John Bogle is the leader of the indexing revolution. He recently started a blog. He invited questions from readers and said that each month he will pick five questions from submitted e-mails and answer them.
Set forth below is the text of my e-mail to Bogle:
My name is Rob Bennett. I am a fan of your writings. I learned a lot from your explanations of how to determine rationally long-term stock returns.
I write on investing at my web site, PassionSaving.com. I advocate an approach that I call “Valuation-Informed Indexing.” The distinction from the conventional approach to indexing is that Valuation-Informed Indexers lower their stock allocations at times of extremely high valuations and increase them at times of extremely low valuations. I favor the use of P/E10 as a valuation-assessment tool.

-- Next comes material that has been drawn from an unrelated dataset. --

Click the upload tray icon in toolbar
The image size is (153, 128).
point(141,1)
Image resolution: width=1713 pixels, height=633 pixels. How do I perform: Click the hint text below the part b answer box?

My view is that the typical investor should go with a stock allocation of about 50 percent at times of moderate valuation, increase that to about 75 percent at times of low valuation, and lower it to about 25 percent at times of high valuation (like today).
I do not favor frequent changes in allocation levels. I do not favor short-term timing.
I believe that changes in valuation affect the long-term value proposition offered by a stock investment. If an investor determines that he should have a stock allocation of X at moderate valuation levels, he needs to lower his stock allocation at times of high valuation levels in order to maintain the same risk level.
I would be most grateful to hear any thoughts that you could share regarding this approach.